Consegna

Consegna dei quadro-ritratto: foto e video!

La consegna del quadro, che io cerco di fare personalmente, ho scoperto essere un'esperienza incomparabile e suggestiva!
Si sprigiona un insieme di forti emozioni sia per chi "consegna" che per chi "riceve"! Sarà, forse, perchè realizzare un ritratto è come svelare un aspetto delle nostre anime che si rincontrano, nella casualità di una forma, che è "unica" tra infinite possibilità!

Mi piace ricordare e raccontare come ho “esordito” nella realizzazione dei ritratti con animali, in quanto ritengo di aver ricevuto una specie di “iniziazione”.Mi trovavo a casa da un’amica e quando le chiedo del gatto, che sapevo un pò scorbutico, lei mi dice: “ah! eccolo!” e lo prende in braccio; c’era un bellissima luce che entrava dalla finestra ed il colore della maglia ed i capelli, creavano un bellissimo effetto.Per fortuna avevo già da allora, 5 anni fa, la bella abitudine di tenere in borsa una di queste meravigliose ”macchine fotografiche digitali”. Nel momento in cui mi accingo a scattare, la mia amica mi chiede di non riprendere lei, ma solo il gatto!Che bizzaria pensai,....impossibile! detto e non-fatto! la foto, che mi piacque subito moltissimo mi indusse a sperimentarmi per la prima volta nel ritratto come da tanto tempo aspiravo, in acrilico. Fino ad allora avevo solo sperimentato l’acquerello in una interpretazione molto personale; un’esperienza nuova, quindi quella del ritratto in acrilico, che mi coinvolse molto durante l’esecuzione!
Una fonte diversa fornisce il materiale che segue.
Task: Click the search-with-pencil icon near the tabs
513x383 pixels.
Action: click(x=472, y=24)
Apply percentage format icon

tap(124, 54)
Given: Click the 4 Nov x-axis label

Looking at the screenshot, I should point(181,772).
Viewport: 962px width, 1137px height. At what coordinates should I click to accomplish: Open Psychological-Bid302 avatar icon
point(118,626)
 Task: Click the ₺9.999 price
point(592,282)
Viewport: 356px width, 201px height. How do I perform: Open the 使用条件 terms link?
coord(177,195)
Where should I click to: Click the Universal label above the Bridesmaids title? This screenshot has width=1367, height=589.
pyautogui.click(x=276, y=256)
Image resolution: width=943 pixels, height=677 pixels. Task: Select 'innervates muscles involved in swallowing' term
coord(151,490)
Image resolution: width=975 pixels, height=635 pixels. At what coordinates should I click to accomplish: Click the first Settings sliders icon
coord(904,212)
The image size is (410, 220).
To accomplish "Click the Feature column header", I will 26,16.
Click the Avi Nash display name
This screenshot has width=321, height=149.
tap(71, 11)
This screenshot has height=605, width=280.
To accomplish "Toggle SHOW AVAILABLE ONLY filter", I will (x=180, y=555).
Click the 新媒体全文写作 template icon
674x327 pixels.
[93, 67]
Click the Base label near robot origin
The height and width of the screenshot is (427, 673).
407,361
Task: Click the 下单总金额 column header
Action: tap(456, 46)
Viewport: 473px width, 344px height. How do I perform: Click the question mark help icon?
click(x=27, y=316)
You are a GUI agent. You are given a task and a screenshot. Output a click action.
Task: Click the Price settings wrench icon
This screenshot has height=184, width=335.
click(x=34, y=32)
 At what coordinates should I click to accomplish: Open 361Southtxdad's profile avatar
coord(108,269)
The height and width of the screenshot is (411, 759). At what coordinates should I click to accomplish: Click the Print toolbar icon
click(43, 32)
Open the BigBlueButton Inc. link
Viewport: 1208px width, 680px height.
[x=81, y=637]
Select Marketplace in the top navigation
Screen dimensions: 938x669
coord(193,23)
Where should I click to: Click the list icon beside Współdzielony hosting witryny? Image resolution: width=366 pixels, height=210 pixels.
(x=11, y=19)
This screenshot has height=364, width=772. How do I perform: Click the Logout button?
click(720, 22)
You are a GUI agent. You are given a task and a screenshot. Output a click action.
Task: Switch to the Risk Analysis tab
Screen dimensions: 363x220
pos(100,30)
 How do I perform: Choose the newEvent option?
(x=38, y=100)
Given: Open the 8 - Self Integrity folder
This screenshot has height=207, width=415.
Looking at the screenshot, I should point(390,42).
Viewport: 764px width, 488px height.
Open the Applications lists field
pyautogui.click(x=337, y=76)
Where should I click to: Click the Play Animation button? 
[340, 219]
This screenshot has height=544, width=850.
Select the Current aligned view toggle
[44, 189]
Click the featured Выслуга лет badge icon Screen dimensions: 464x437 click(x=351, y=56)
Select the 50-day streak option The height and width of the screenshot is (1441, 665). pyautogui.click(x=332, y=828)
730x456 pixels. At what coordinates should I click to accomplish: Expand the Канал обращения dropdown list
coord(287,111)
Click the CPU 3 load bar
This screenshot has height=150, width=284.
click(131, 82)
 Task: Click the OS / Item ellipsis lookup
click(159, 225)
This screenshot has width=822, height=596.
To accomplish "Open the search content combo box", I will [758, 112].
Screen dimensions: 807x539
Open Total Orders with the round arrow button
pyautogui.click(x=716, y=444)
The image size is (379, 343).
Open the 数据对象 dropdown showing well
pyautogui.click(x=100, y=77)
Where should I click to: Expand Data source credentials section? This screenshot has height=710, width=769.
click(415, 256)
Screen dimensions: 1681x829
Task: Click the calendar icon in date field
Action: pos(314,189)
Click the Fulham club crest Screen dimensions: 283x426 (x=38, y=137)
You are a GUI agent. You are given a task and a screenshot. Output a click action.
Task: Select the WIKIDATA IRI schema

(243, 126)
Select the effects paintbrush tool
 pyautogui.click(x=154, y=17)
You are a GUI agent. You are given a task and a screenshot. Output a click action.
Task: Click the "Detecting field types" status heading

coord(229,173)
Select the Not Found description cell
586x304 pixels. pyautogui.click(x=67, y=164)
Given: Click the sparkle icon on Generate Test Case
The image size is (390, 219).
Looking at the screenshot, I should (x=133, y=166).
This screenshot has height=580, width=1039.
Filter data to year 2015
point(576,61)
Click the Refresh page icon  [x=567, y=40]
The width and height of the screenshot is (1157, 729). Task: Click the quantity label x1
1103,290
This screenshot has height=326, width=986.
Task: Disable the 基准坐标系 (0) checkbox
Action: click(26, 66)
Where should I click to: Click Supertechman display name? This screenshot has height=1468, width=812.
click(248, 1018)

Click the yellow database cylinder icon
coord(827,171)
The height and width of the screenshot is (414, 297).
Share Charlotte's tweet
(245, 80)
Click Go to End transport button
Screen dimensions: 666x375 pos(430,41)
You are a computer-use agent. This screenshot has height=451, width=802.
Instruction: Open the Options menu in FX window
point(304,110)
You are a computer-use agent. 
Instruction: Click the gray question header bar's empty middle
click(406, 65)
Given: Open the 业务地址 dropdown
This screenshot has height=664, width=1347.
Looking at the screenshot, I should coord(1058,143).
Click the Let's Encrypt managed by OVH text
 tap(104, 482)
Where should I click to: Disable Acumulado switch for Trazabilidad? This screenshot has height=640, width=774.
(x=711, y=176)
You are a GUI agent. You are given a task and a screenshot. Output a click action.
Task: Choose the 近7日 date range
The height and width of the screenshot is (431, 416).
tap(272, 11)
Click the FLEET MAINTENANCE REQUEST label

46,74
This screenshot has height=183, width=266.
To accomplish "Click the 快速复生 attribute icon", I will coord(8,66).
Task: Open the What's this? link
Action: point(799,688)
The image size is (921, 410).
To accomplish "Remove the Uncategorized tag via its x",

Realizzato il ritratto, con una certa difficoltà ed emozione, ne rimasi molto soddisfatta! e desiderai mostarrlo alla mia amica, in occasione di una piacevole situazione conviviale con altre amiche. Appena glielo mostro...aiuto! la mia amica emette un gemito di sorpresa, barcolla verso di me e le esce, soffocato, un singhiozzo. A quel punto raggelo e capisco che il mio “tradimento” l’abbia veramente ferita! Ma possibile?! mi sembrava fosse venuta così bene! Mi avvicino scusandomi che non mi sembrava fosse stata, la mia infrazione, così grave! "No! non è per quello" - mi sussurra la mia amica - "sono emozionata...perchè io, solitamente non mi piaccio,...ma in questo ritratto..sì! hai colto una parte di me...io, lì, mi piaccio molto!" non vi dico dopo!!!Tutte a “zigare” (piangere dall’emozione)lei, io e le altre mie amiche! Questo episodio è stato fondamentale nella mia successiva produzione di "ritratti con animali" e mi ha profondamente incoraggiato a proseguire in questo tema dove il volto della persona si addolcisce alla presenza dell’"amicone" e perde quella, spesso tipica aria autoreferenziale.